Two groups of super wealthy persons can be distinguished. One group of wealthy persons are largely indifferent to the plights of suffering Americans. They know that more than half of Americans have problems paying their bills without borrowing more money. They assume that there will always be poor people and that neither government nor the rich can do anything about this problem. Members of this group spend their time thinking of ways to increase their wealth. They live a life of pleasure within a rarified circle of friends and acquaintances. They will find ways to preserve their wealth and defer, minimize, or even avoid taxes.
The other group of super wealthy persons are very conscious of the hardships of many Americans. They adopt certain charities and often respond to new fundraising drives. They wish that living conditions would be better in the U.S. They want the U.S. to fulfil more of its promise of the American Dream. Some members of the super rich sign the Giving Pledge started by Bill Gates and Warren Buffett where they promise to give away half their wealth to good causes. Warren Buffett and some other billionaires publically favor paying higher taxes. Many are moved by Oliver Wendell Holmes observation that “taxes are the price we pay for civilization.”
I believe that there are enough superrich individuals and families that really care about the poor.

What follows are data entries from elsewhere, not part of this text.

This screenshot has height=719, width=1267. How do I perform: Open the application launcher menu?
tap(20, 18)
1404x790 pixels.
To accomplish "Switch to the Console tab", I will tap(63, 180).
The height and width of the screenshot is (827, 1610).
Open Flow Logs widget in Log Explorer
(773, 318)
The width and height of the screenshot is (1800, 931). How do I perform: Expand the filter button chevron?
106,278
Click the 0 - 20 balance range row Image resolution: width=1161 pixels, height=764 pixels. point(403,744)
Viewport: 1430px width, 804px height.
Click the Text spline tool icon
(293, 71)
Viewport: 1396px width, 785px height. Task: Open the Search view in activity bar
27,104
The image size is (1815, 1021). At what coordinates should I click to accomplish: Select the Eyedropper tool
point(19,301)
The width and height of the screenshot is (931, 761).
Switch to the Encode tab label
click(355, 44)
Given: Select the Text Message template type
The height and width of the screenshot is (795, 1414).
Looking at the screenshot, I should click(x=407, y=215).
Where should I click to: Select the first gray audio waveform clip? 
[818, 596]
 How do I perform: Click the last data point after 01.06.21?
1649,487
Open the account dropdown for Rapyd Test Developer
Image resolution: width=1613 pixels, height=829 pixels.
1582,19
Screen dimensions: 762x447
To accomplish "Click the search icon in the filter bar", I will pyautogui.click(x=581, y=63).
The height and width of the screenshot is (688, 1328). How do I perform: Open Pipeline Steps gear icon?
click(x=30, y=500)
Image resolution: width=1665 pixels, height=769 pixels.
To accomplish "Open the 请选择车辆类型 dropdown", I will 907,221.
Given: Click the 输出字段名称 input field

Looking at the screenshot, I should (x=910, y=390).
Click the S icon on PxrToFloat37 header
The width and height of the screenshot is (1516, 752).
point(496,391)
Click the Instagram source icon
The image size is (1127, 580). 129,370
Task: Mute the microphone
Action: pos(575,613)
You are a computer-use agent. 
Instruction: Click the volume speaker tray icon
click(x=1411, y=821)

They would not object to paying higher taxes if they believed that the money would go to improving the lives of a substantial number of Americans. The rich think in terms of the “return on an investment.” Will paying higher taxes result in a good return on the money invested? They don’t want the higher tax revenue to go to more Defense spending or get lost in scores of other national accounts.
I think that I have an answer. The Biden administration needs to set up a new account called the Social Improvement Fund (SIF). The Social Improvement Fund lays out a whole plan on how higher tax money would go to the SIF to improve education and the American health system. The SIF is comparable to the Biden’s Infrastructure plan that aims to improve roads, bridges, ports, airports and other infrastructure. Likewise,SIF lays out how the higher taxes will be spent on improving education and health. Members of the superrich will participate in planning the money allocation of the SIF. They will have a voice in shaping the plans for the new taxes on the superrich.
Hopefully, those members of the superrich who want to improve the lives of average Americans would defend the higher taxes and answer the objections of other superrich individuals and families who try to block SIF from coming into being or operating. Hopefully, there would be enough billionaires who want to invest in a better America.